The Triduum: Maundy Thursday
- Revd Graham Young
- 2 days ago
- 4 min read
The Promise of Home
Over the next three days, tonight, at the good Friday service and at the Easter Vigil, I will be looking at this idea of home. Tonight we will think about the promise of home, tomorrow the price of home and on Saturday the arrival at home.
When Claire and I were sharing our first home together, we didn’t have two pennies to rub together. Straight after university, I had managed to get a job in a school in the middle of nowhere in deep rural Lincolnshire and Claire got a job first as a lab technician before becoming a teaching assistant. We moved into the tiny and rather uneventful village of Heckington in the flatness of Lincolnshire and it was a dull place to be, but we were starting out on our own and were excited to be moving into our own place even though we had to sleep on the floor and our only furniture was two garden chairs. On weekends we would sometimes go and look at the posh show homes at executive new builds. On one trip the saleswoman looked us up and down and in a very rude way said we could she supposed, look around but please don’t make a mess and be quick. Amazing how her demeanour changed when I said that I had inherited from a wealthy aunt, which of course I hadn’t. Suddenly she was piling us with literature and trying to make us promise to come and visit again. Leaving her with a fake phone number we laughed all the way back to our tiny and empty little 2 up and 2 down.
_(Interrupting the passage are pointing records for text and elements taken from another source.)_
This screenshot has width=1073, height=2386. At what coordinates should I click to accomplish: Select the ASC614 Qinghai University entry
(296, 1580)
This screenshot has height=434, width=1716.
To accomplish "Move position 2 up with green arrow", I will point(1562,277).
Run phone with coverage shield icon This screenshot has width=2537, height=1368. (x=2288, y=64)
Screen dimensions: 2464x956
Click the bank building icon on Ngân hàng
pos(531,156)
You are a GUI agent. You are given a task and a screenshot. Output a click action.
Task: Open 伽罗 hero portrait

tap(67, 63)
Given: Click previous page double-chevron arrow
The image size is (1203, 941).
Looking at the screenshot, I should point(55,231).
Of course later once we were able to move into our own house and it was amazing the amount of paperwork that the bank, the builders and the legal teams had us sign. Reams and reams of information and hard work, but once we had signed what felt like our souls away at the start of a 40 year mortgage, we were given the shiny new keys to the shiny new home and we were so excited. Having a home, a place of belonging, a place of safety that was ours. But the cost was high for us. The mortgage, the word of which comes from the French, literal means a death pledge, i.e. a promise to keep paying until you die, was a heavy burden and I am sure lots of you know exactly what I mean. You pay them for what feels like forever and they give you the means to buy a house. We had entered a covenant with the bank, and you can be sure that we were utterly at their mercy should we not pay one month.
At the Last Supper, at the Eucharist, we also enter a covenant. We also enter into a mortgage, a pledge to death. Jesus, tells His disciples just how eager He is to get His disciples, His followers, us to sign on the dotted line. In Luke 15, as they sit at the Passover meal, just as we have, Jesus says ‘I have eagerly desired to eat this Passover with you before I suffer’. The word desired in English really doesn’t get the full meaning of the original Greek. It’s the same word they use for lust – a complete want and need. For Jesus, it seems that this was the moment He was waiting with the most anticipation. But unlike a mortgage advisor looking for a commission, or a housebuilder or a bank, Jesus’ terms and conditions for His covenant are rather different. Instead of demanding obedience, or payment, or praise, Jesus takes bread and says ‘Take, eat; this is my body.’ A body about to broken on a cross. Jesus takes a goblet of wine and says ‘Drink from it, all of you; for this is my blood of the covenant, which is poured out for many for the forgiveness of sins’. You see on this contract, on this mortgage, on this covenant, Jesus is providing the home, and also paying the price. The mortgage, the death pledge, hasn’t got our signature on it. No, it has His. The reward? Salvation and life forever. We have not earned it. We have not paid for it. We have taken no part in delivering it. But Jesus promises us the new home, promises us a share in the Kingdom, promises us life, fully realised with Him forever.
In that beautiful hymn ‘How Deep the Fathers Love for Us’ by Stuart Townsend, he absolutely captures what is signed and sealed as in the last verse it says:
I will not boast in anything
No gifts, no powr, no wisdom
But I will boast in Jesus Christ
His death and resurrection
Why should I gain from His reward?
I cannot give an answer
But this I know with all my heart
His wounds have paid my ransom
His wounds on the cross are the price, the mortgage, the death pledge. And Jesus wastes no time. In Matthews account we are told they sing a hymn and straight away they go to the Mount of Olives and from there to the Garden of Gethsemane. The contract has been signed, the price of the death pledge has to be paid. And in the darkness, with the disciples who have in no way really understood what Jesus has done for them, who have no idea the price He is willing to pay and is about to pay, who were yet to understand that the meal that signed the deal meant a journey for Christ to the cross, in that darkness Jesus waits praying for anyway out, but surrendered to the Fathers will. Thus the darkness came to claim its ill gotten gains. And it was night.